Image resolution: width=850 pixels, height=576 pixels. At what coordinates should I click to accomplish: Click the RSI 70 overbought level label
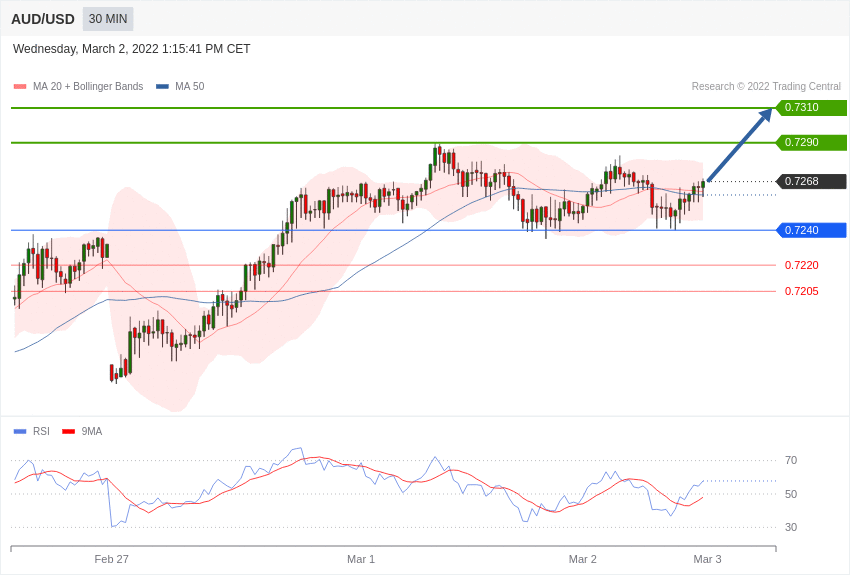pos(791,460)
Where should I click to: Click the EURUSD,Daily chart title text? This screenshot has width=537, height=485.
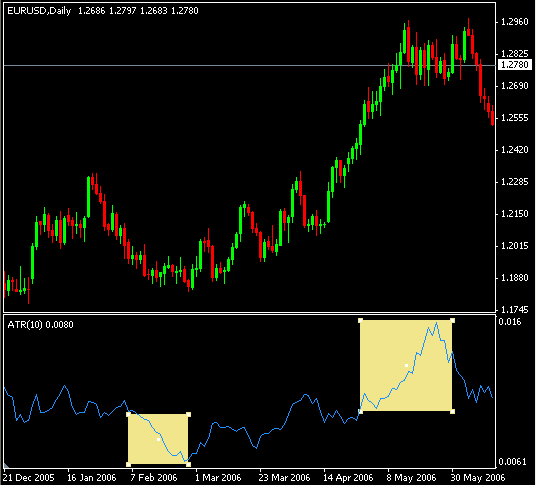[x=39, y=11]
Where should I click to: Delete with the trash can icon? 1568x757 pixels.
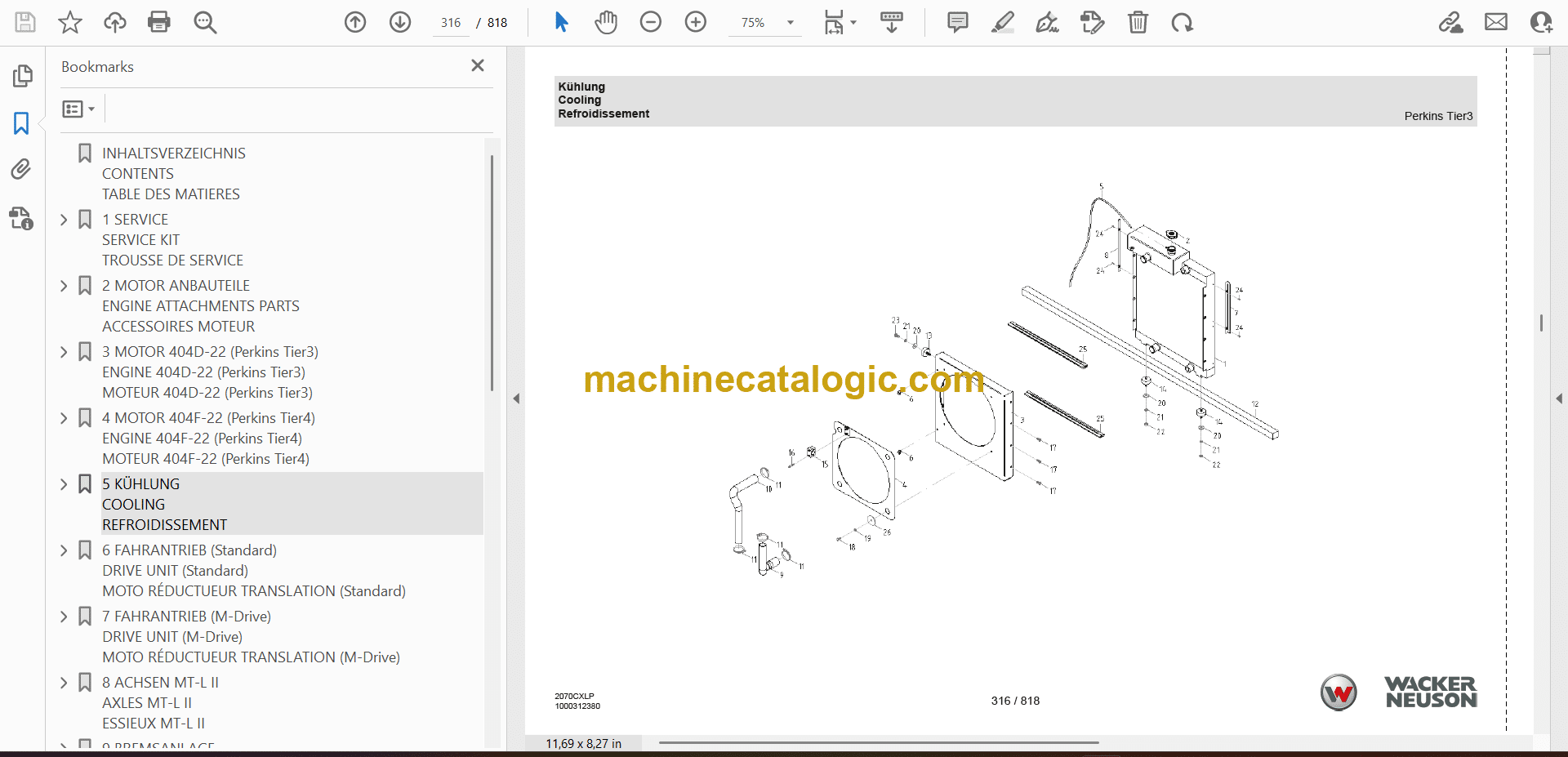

— AIM OF THE TASK —
Pictures stay out; everything else in the listing above gets restated word for word.

— FINISHED TASK —
Image resolution: width=850 pixels, height=576 pixels. At what coordinates should I click to accomplish: Click the RSI 70 overbought level label
pos(791,460)
Where should I click to: Click the EURUSD,Daily chart title text? This screenshot has width=537, height=485.
[x=39, y=11]
Where should I click to: Delete with the trash can icon? 1568x757 pixels.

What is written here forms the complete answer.